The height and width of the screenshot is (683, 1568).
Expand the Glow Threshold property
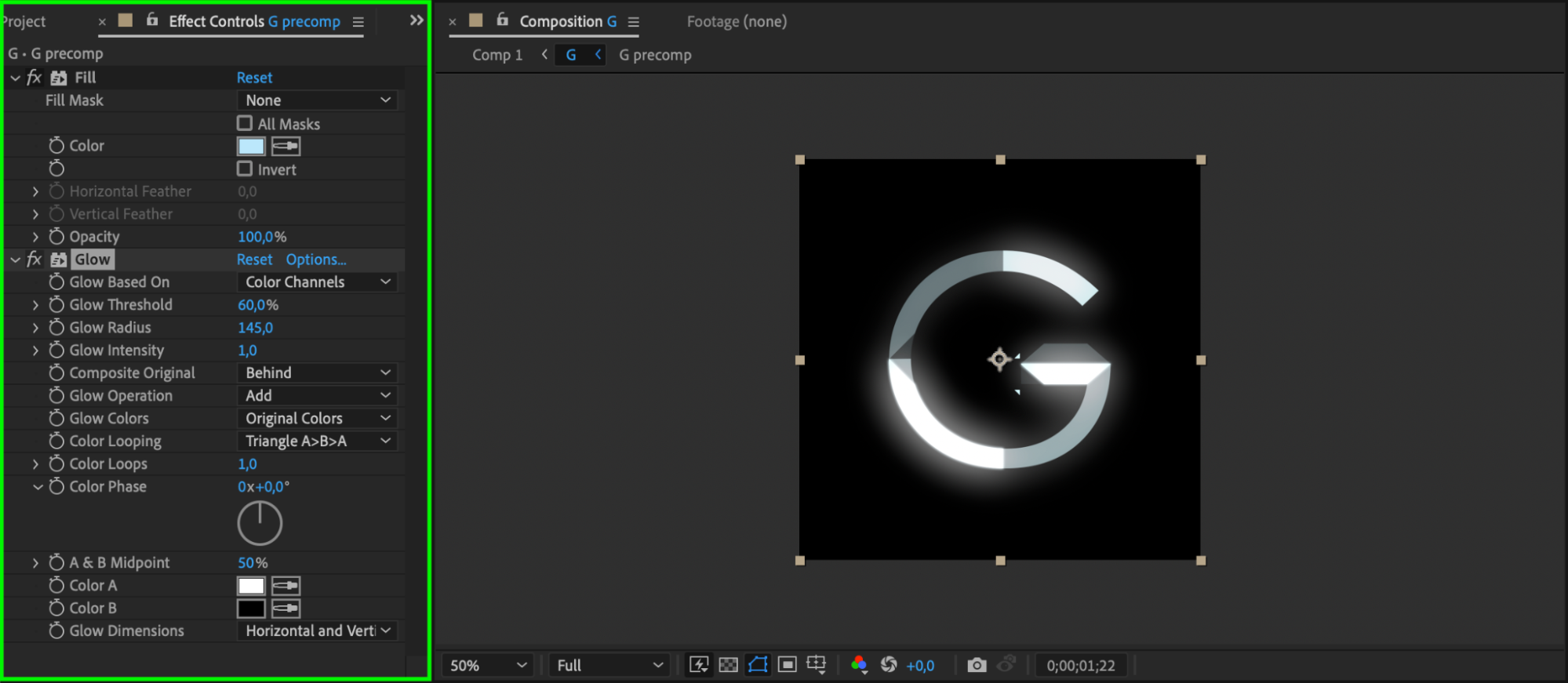click(35, 305)
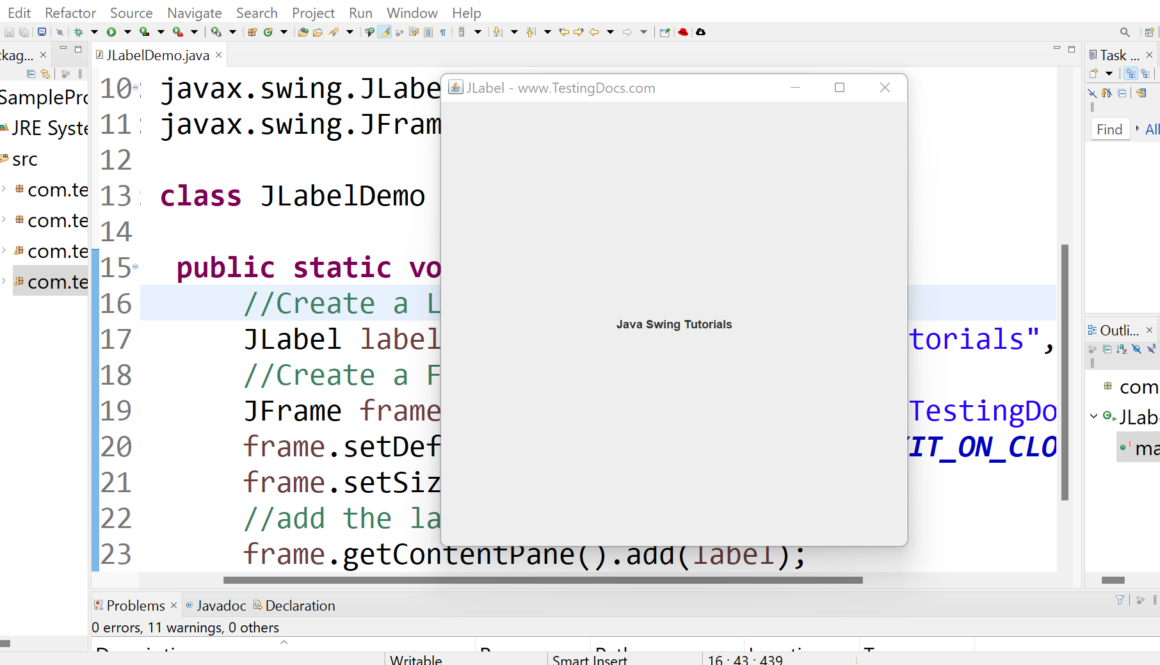The height and width of the screenshot is (665, 1160).
Task: Click the Back navigation arrow icon
Action: point(594,32)
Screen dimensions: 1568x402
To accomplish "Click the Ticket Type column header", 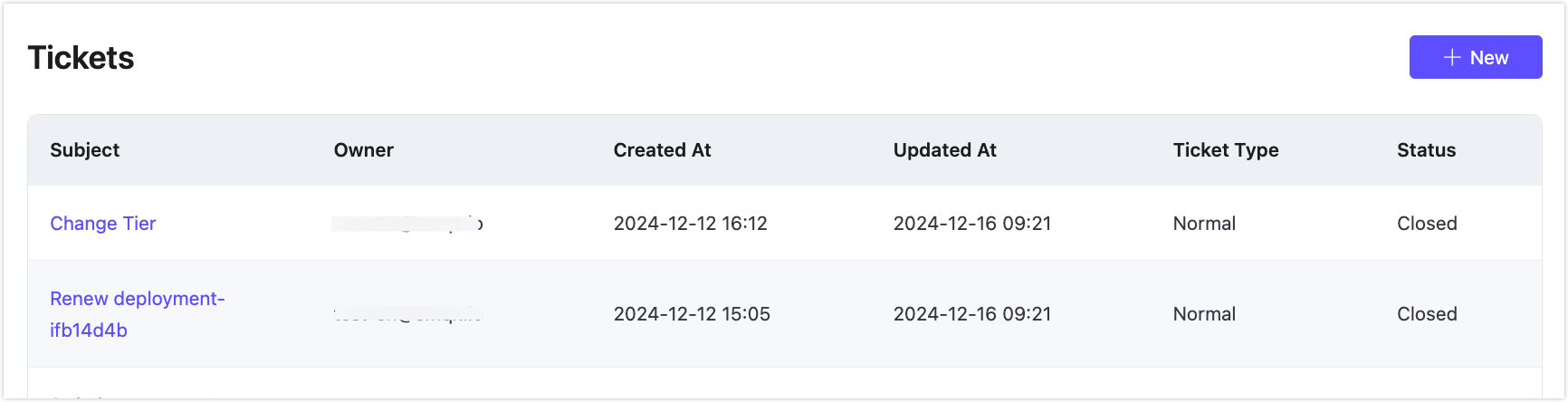I will coord(1226,150).
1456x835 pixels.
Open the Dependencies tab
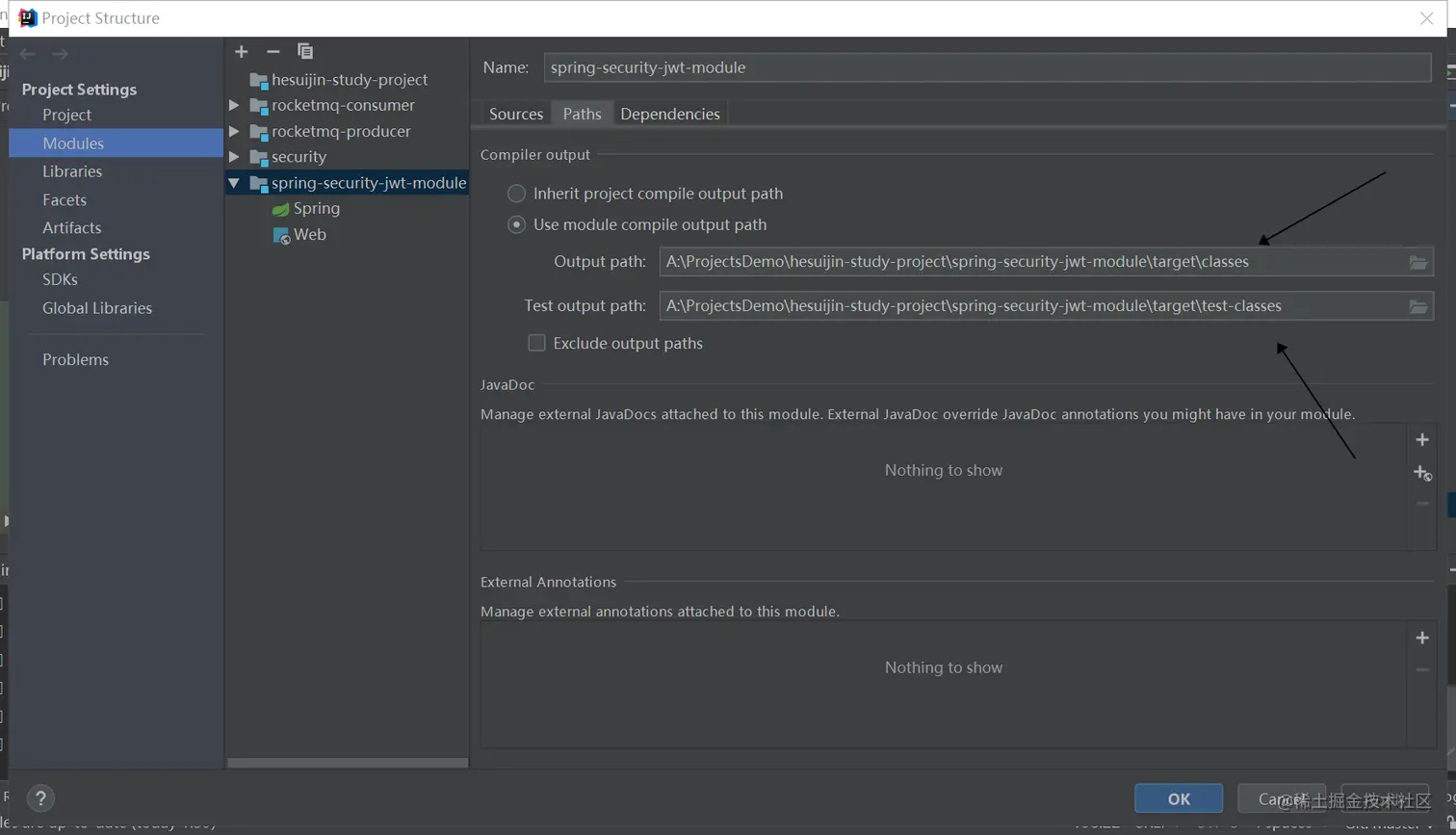click(x=670, y=114)
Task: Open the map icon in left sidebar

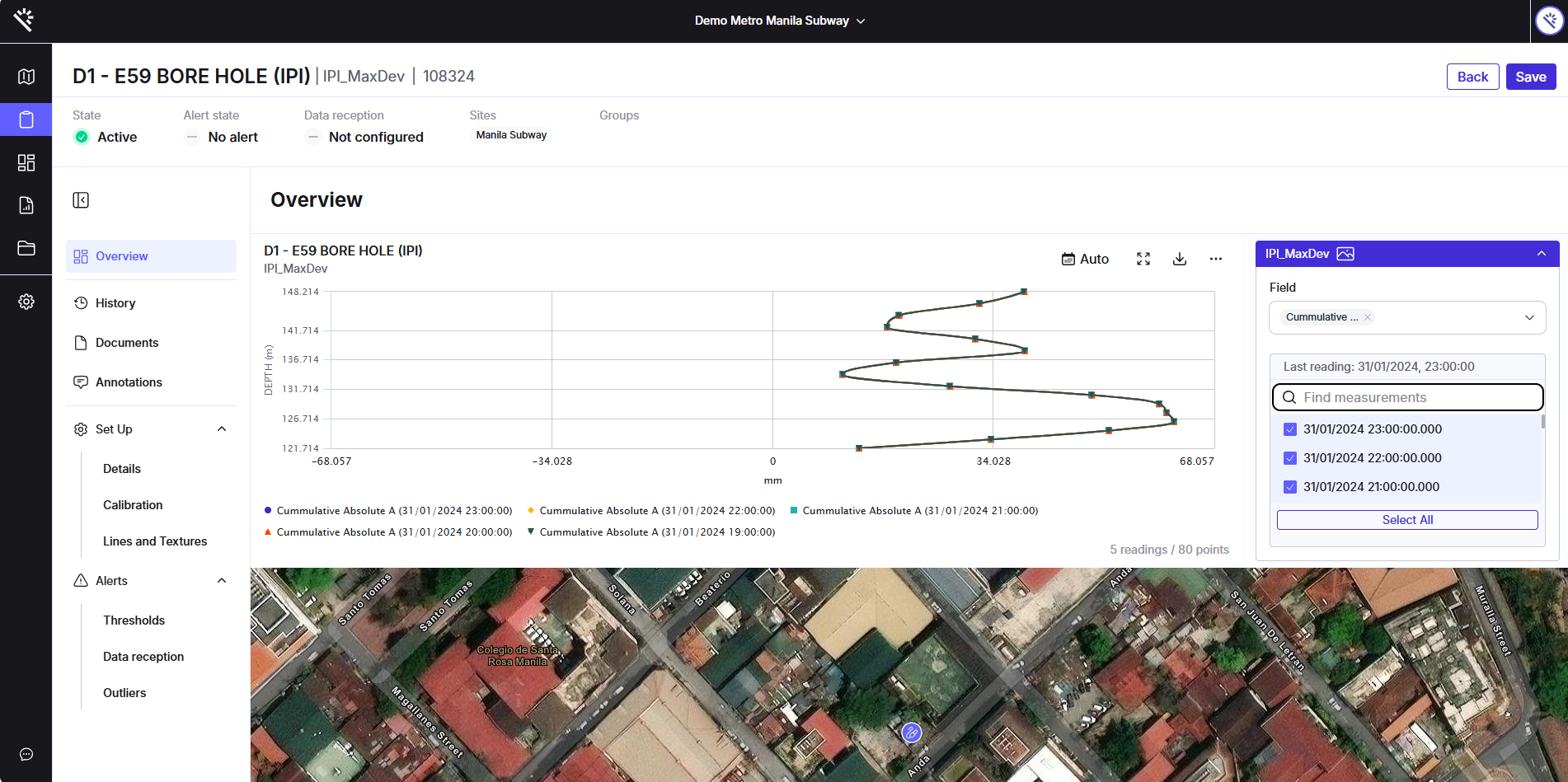Action: pyautogui.click(x=26, y=77)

TRY IT »
Exactly as written, set down the lines from the line holding "1456x835 pixels." to the last line of the data, both ends included, pictures excluded.

ANSWER BELOW »
1456x835 pixels.
Open the Dependencies tab
click(x=670, y=114)
Task: Open the map icon in left sidebar

Action: pyautogui.click(x=26, y=77)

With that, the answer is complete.